Start of Block
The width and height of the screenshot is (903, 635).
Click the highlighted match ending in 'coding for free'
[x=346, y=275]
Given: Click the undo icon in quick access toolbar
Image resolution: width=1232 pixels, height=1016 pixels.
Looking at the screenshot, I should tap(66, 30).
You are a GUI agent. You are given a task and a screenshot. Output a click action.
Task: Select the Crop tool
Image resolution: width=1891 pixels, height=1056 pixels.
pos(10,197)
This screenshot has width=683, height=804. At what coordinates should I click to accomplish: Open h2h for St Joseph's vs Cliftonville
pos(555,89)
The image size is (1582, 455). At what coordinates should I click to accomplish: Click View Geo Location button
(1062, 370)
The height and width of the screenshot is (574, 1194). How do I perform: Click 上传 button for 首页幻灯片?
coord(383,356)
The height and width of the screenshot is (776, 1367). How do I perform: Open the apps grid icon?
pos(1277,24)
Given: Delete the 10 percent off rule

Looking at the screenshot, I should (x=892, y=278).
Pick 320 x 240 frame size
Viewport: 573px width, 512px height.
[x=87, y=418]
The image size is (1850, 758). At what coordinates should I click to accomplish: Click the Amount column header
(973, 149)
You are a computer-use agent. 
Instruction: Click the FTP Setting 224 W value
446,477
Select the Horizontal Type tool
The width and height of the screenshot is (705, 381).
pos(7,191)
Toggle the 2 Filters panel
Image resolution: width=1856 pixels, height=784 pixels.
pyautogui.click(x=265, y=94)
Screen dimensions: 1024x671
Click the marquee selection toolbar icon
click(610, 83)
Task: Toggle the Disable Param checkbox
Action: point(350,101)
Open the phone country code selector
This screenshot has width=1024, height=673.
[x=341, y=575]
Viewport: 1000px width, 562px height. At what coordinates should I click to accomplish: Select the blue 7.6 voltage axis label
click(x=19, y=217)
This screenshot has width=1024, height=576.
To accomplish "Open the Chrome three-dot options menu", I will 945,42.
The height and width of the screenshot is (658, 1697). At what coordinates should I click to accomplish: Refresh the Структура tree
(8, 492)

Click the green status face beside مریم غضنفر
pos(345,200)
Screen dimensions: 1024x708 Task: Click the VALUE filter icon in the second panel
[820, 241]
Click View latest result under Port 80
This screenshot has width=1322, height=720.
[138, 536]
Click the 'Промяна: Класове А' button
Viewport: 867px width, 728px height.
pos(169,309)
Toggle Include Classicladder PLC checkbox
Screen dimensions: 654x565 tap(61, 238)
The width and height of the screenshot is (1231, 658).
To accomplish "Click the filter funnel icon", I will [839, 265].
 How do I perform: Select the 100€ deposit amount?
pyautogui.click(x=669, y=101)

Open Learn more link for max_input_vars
End of Block
What to do: Which lines of the data contain the string "agent"? Copy each one.

Exercise answer:
You are a GUI agent. You are given a task and a screenshot. Output a click action.
You are a computer-use agent. 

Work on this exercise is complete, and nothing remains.